More in Common also states that there is possible selection bias affecting online panels as the recruitment processes appeal to the ‘overly opinionated’.
Age
Age was very strongly associated with how people voted last July, with Tory support concentrated in the older section of the electorate.
The report from Verian (the polling company which came closest to the actual result on percentage vote shares) focuses entirely on the issue of age, and concludes that those companies whose samples contained a smaller proportion of over-65s (after weighting) tended to be less accurate. But its presentation adds that other biases would also have played a role.
Find Out Now raises a different possibility on age, that it failed to locate Conservatives who were younger and less politically engaged (a group that is hard for pollsters to reach).
Summary
At this stage we are left with the suggestion that perhaps four or five factors may have contributed together to the polling miss, and none explain it alone.
There can be a problem with this kind of analysis, dubbed the “Orient Express” approach by Electoral Calculus, where multiple possible causes are examined and all those which affect the error are deemed part of the solution. In other words, as in the Agatha Christie story, if everyone/everything is responsible for what happened, then eventually no one/nothing is actually held responsible, and nothing is done.
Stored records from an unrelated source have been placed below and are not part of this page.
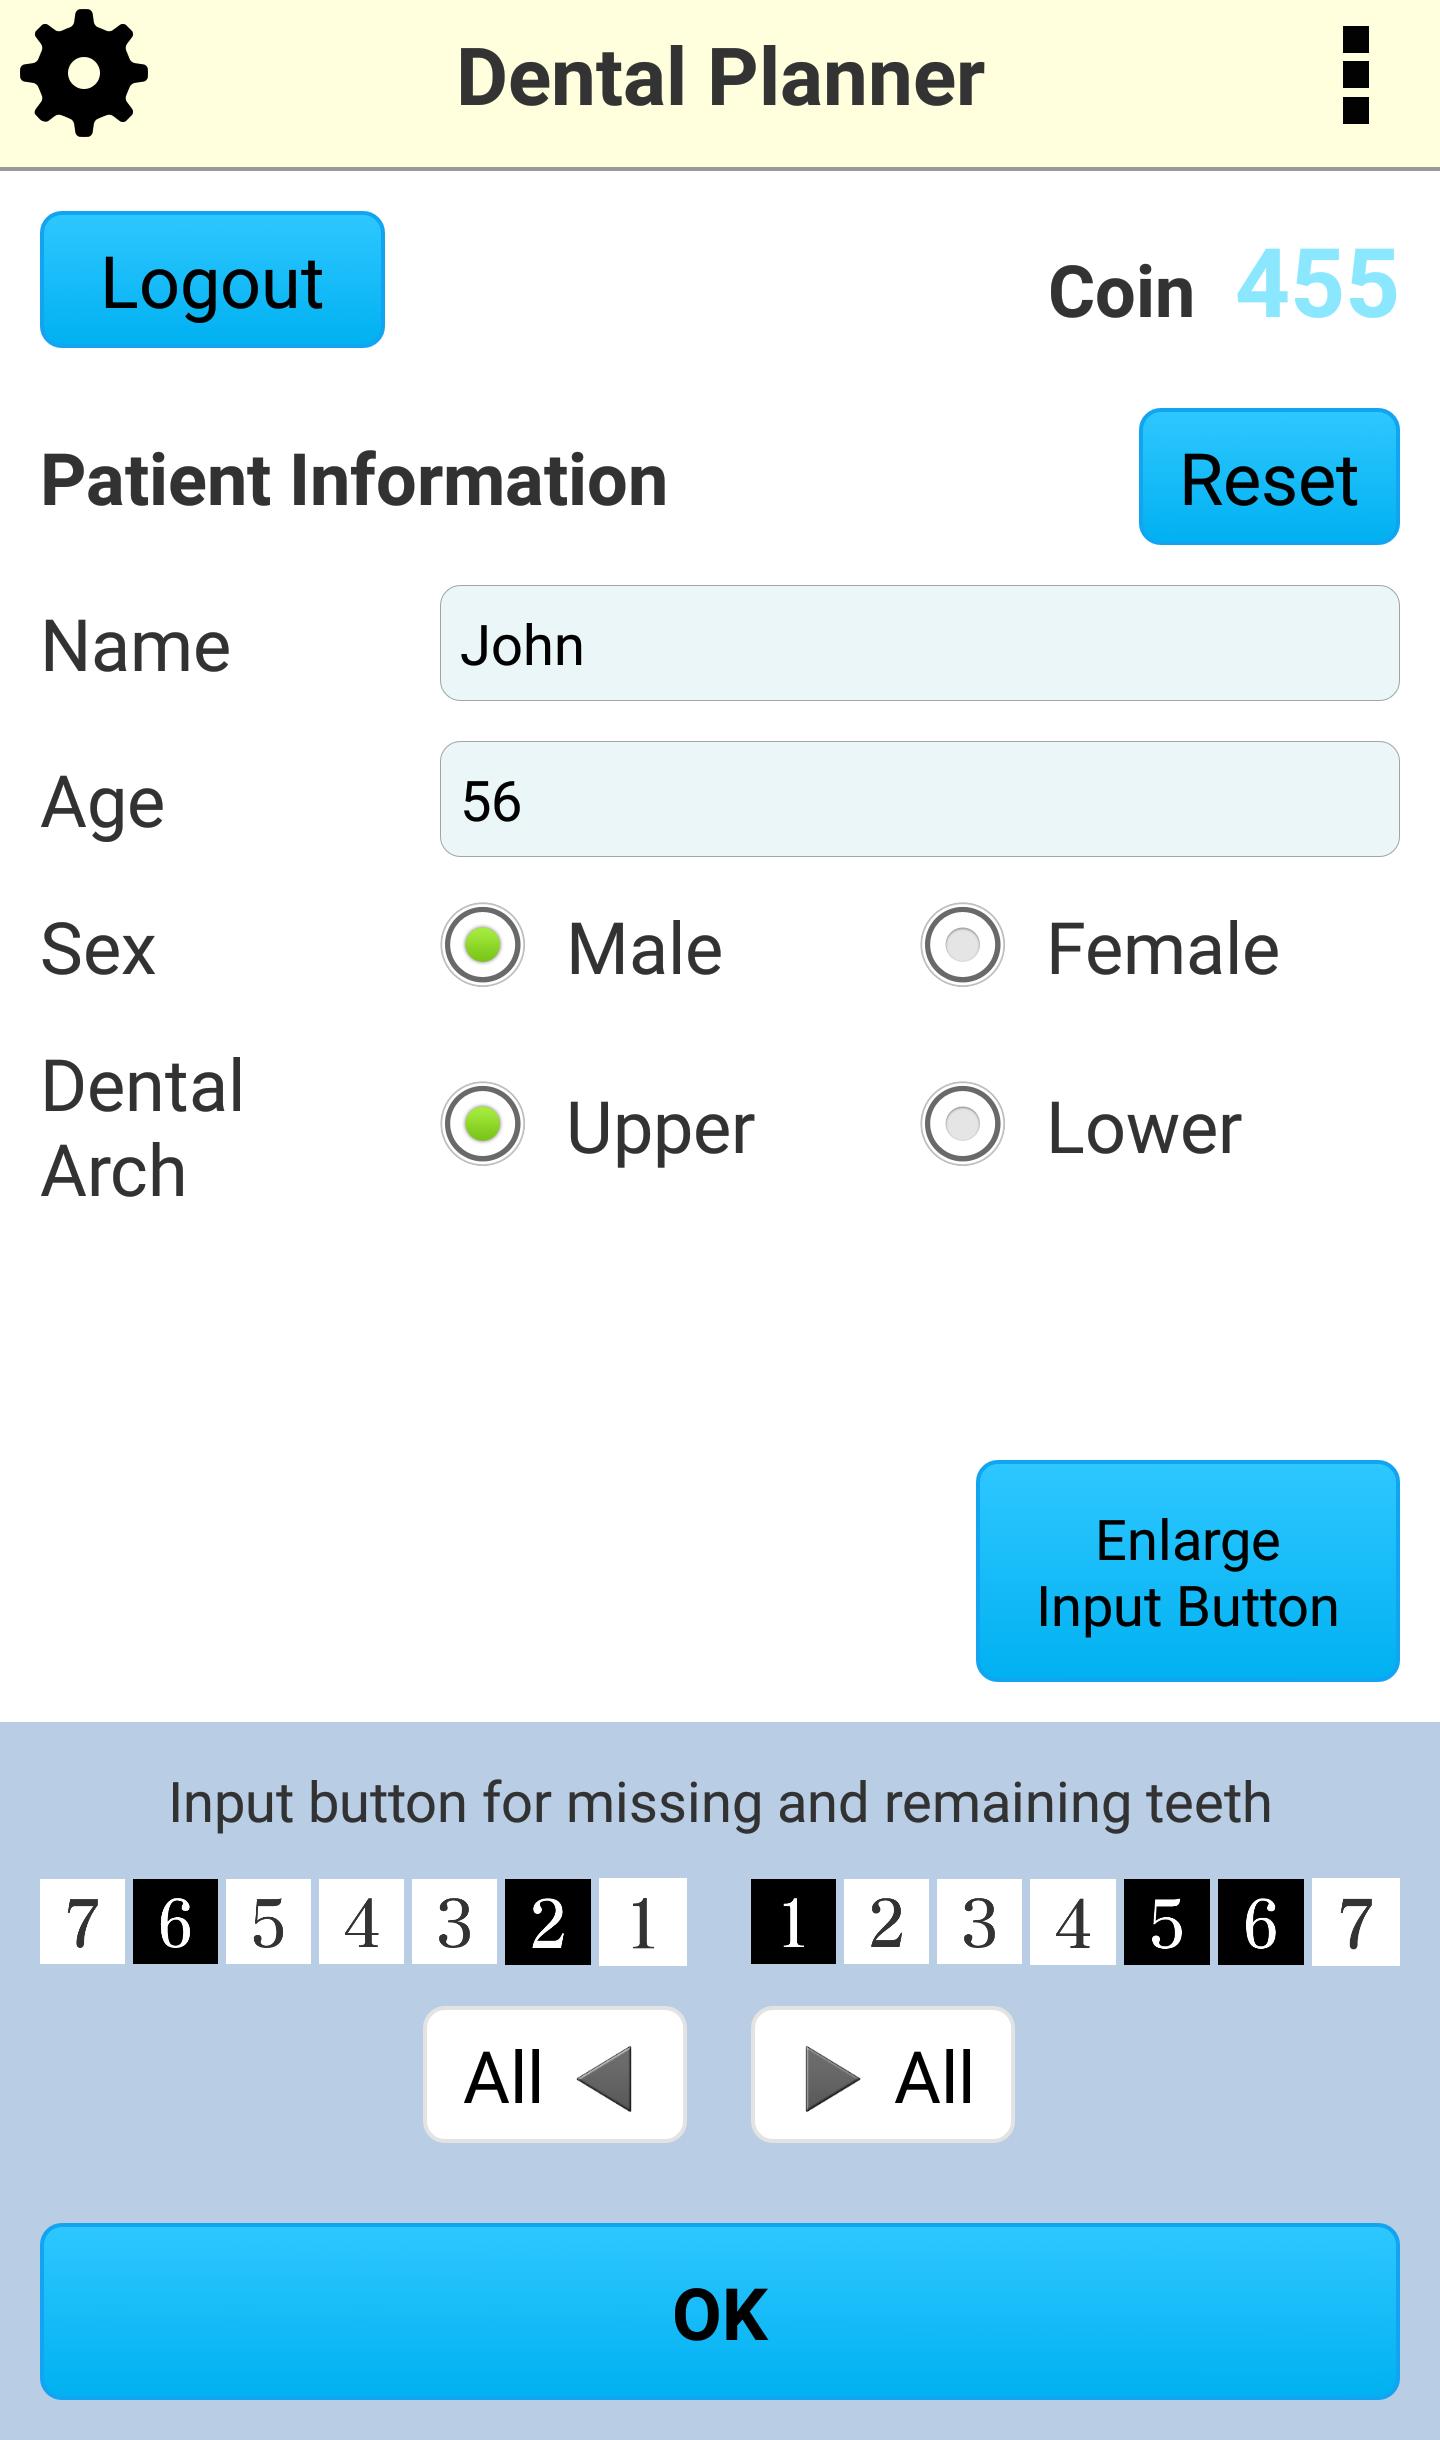The image size is (1440, 2440).
Task: Edit the patient Name field
Action: pyautogui.click(x=918, y=644)
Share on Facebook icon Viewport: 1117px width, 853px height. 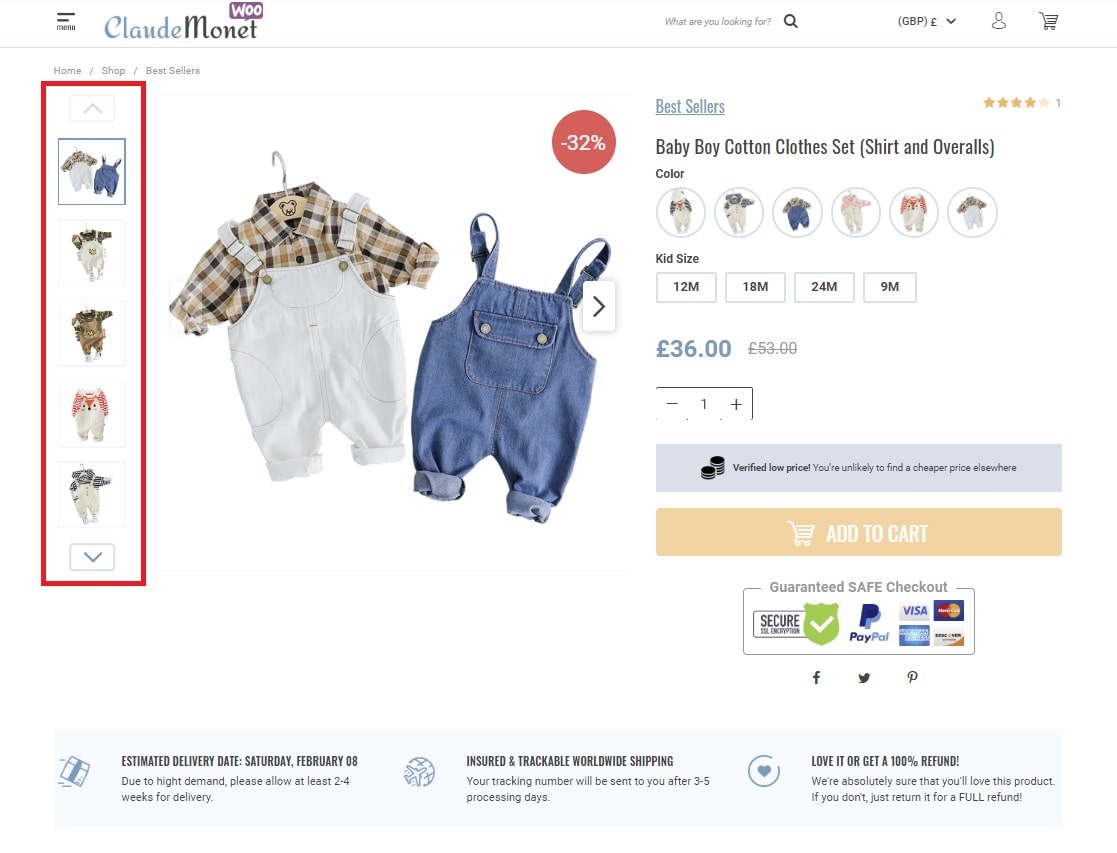816,677
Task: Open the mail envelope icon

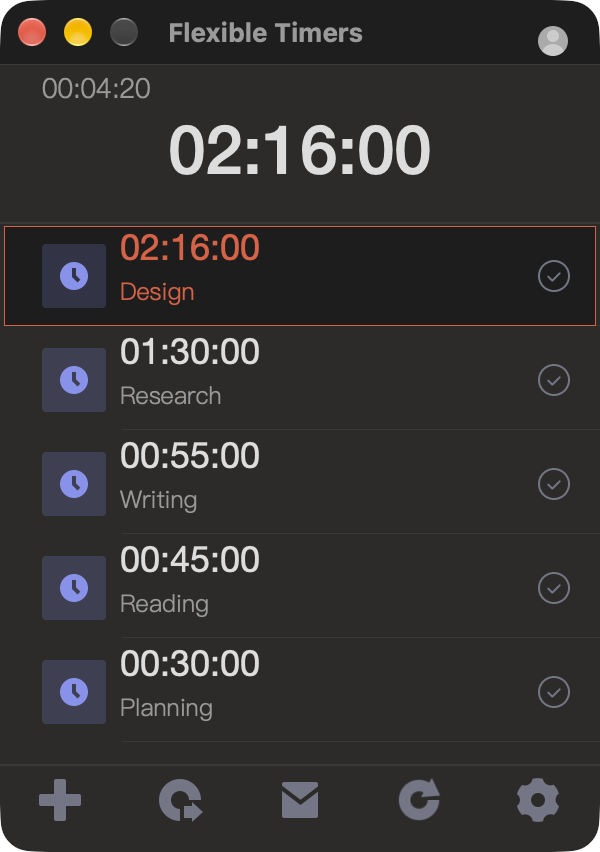Action: [300, 800]
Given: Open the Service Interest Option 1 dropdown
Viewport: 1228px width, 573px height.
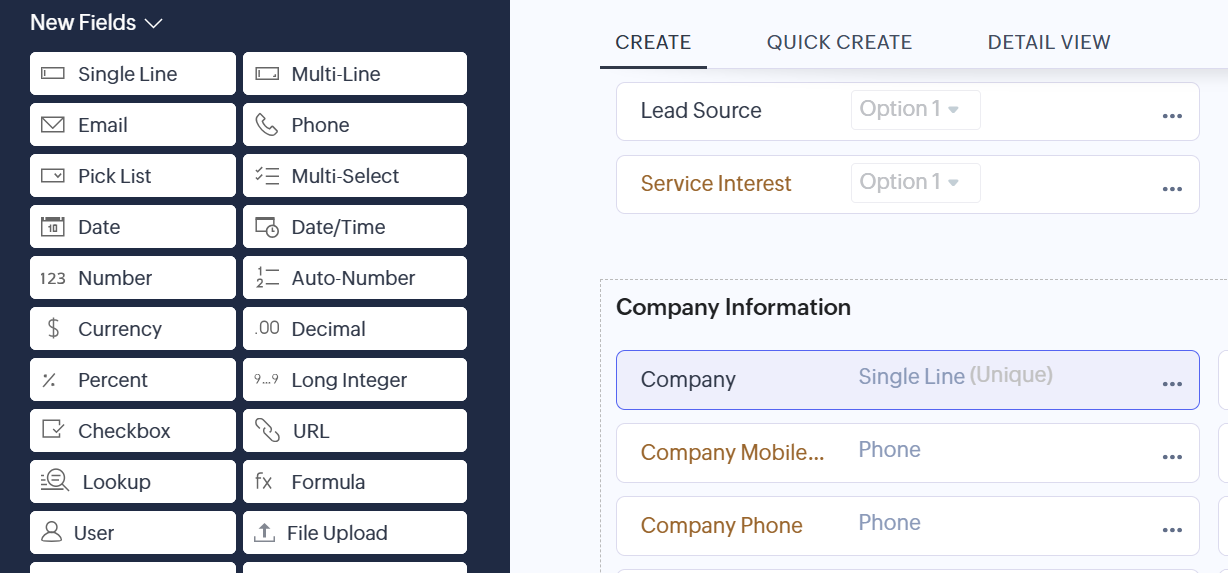Looking at the screenshot, I should [915, 183].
On the other hand, looking at the underlying fundamentals, it seems to me that predictive opinion polling is a difficult business given the level of precision required and the volatility of today’s voters. There are many sources of potential error (apart from normal sampling variation), arising from which people get contacted, whether they reply or tell the truth or change their minds later, how the electorate is modelled, and how the answers from different groups are weighted to aim at representativeness. And errors that arise are difficult to eliminate methodologically, as they depend on political circumstances which vary from one election to the next, and also on the communications technology for conducting research which is constantly evolving and in different ways for different social groups.
Inevitably therefore pollsters are bound to make some mistakes (and not all will make the same ones). When they are lucky, the errors may cancel themselves out, more or less, and nobody notices them. When the pollsters are unlucky, the errors largely or entirely mount up in the same direction.
Further, more thorough analysis will be possible once detailed data becomes available from the academic British Election Study and its extensive voter research.
The British Polling Council, to which all the main pollsters belong, is also planning to hold a public event to discuss these issues, probably in April.